Czym dziś powinna być reprywatyzacja
Dogodny moment na rozliczenie się z przeszłością zaprzepaszczony został w pierwszej połowie lat 90. ubiegłego wieku, kiedy proces reprywatyzacji można było ukształtować tak, aby w krótkim czasie wyczerpać wszystkie roszczenia. Z biegiem czasu słusznie zaostrzył się apetyt byłych właścicieli, a zaniechanie ówczesnego ustawodawcy doprowadziło do wykształcenia się „małej reprywatyzacji". Tyczy się ona jednak tylko tej części nacjonalizacji, której dokonano z rażącym naruszeniem ówczesnego prawa. Nie należy jej mylić z reprywatyzacją sensu stricto, która powinna być rozumiana jako odwrócenie skutków nacjonalizacji w oparciu o nadane ustawowo uprawnienia.
Należy jednak zauważyć, że mała reprywatyzacja również jest wyrazem woli ustawodawcy, skoro możliwość dochodzenia roszczeń w tym trybie przez wiele lat jest aprobowana. Brak obecnie podstaw do tego, aby ustawa reprywatyzacyjna mogła odbierać wcześniej nadane uprawnienia do możliwości dochodzenia swych praw w drodze małej reprywatyzacji. Doprowadziłoby to do kolejnej nacjonalizacji, tym razem roszczeń, których realizacja nie została rozpoczęta przed określoną datą. Tyczy się to także ewentualnego ograniczenia, bądź wykluczenia małej reprywatyzacji poprzez nowelizację k.p.a. zmierzającą do ograniczenia w czasie możliwości żądania stwierdzenia nieważności decyzji administracyjnych wydanych z rażącym naruszeniem prawa.
Dla byłego właściciela najważniejszy jest skutek w postaci odzyskania utraconej przed laty nieruchomości, a obojętne pozostaje w jakim to nastąpi trybie. Tak też należy postrzegać małą reprywatyzację – jako sumę uprawnień zmierzających do restytucji prawa własności, bądź uzyskania odszkodowania. Wspomniana nowelizacja k.p.a. spowodowałaby wycięcie podstawowego ogniwa z tego łańcuszka uprawnień, co de facto oznaczałoby odjęcie praw majątkowych (roszczeń) przysługujących byłym właścicielom.

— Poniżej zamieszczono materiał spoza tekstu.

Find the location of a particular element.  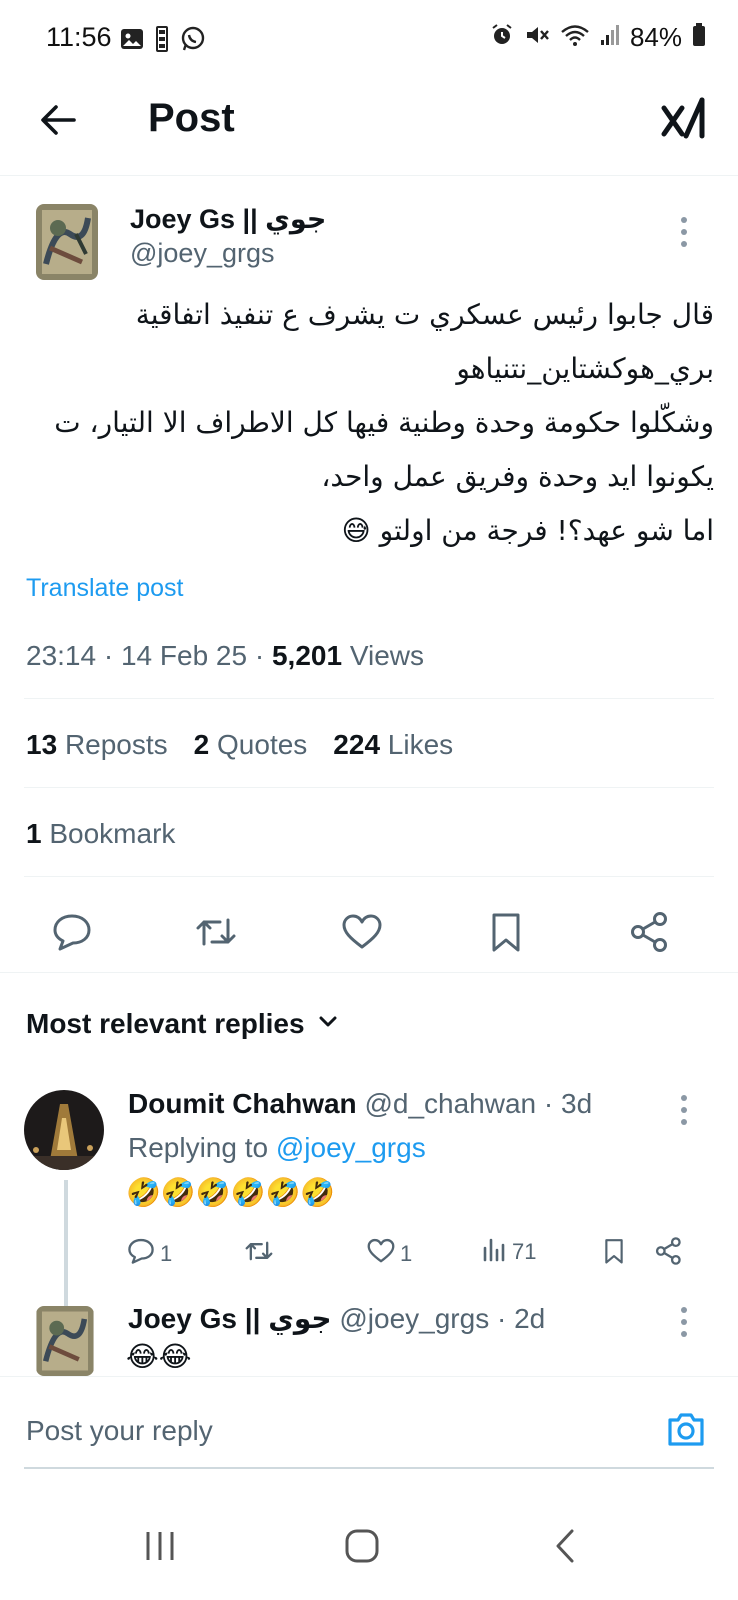

reply-composer: Post your reply is located at coordinates (369, 1436).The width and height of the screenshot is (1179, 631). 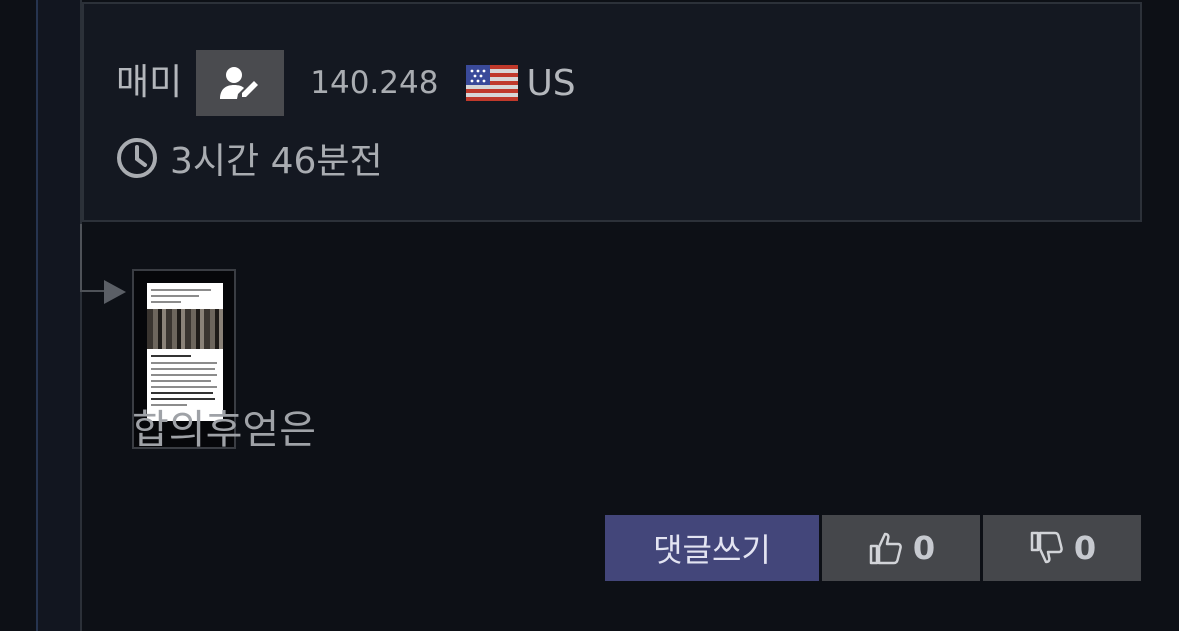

Podzielność reprywatyzacji
Reprywatyzacja to nie tylko problem gruntów warszawskich i reformy rolnej. To także czternaście innych aktów prawnych na podstawie których dokonano nacjonalizacji. Brak jest podstaw do tego, aby twierdzić, że reprywatyzację można traktować jedynie całościowo. Mnogość źródeł nacjonalizacji podzieliła dotkniętych nią obywateli na różne grupy, sytuując ich w odmiennych stanach prawnych. W związku z tym wydaje się, że brak jest podstaw, aby twierdzić, że etapowanie reprywatyzacji poprzez uchwalanie kolejnych ustaw w stosunku do poszczególnych rodzajów nacjonalizacji spowoduje naruszenie równości obywateli wobec prawa.
Finansowanie
Nie jest tak, że uchwalenie ustawy pozwoli ograniczyć koszty ponoszone obecnie w związku z małą reprywatyzacją. Wręcz przeciwnie. Przecież ustawa powinna mieć na celu rozliczenie z tą grupą byłych właścicieli (ich spadkobierców), którzy nie mogą skorzystać z małej reprywatyzacji. Spowoduje to powstanie nowej kategorii uprawnionych podmiotów, co naturalnie musi za sobą pociągnąć wzrost wydatków. Nie można jednak w nieskończoność zasłaniać się kondycją finansową Państwa. Po pierwsze należy umiejętnie rozłożyć proces reprywatyzacji na oś czasu. Po drugie koszty jej finansowania rozłożyć tak, aby obciążonym był nie tylko Skarb Państwa, ale także jednostki samorządu terytorialnego, o ile są lub były jej „rzeczywistymi beneficjentami". Po trzecie wykreować źródła jej finansowania. Przykład PHN pokazuje, że spółka Skarbu Państwa jest w stanie wygenerować z nieruchomości dodatkową wartość, czemu by tego nie przenieść np. na grunt warszawski?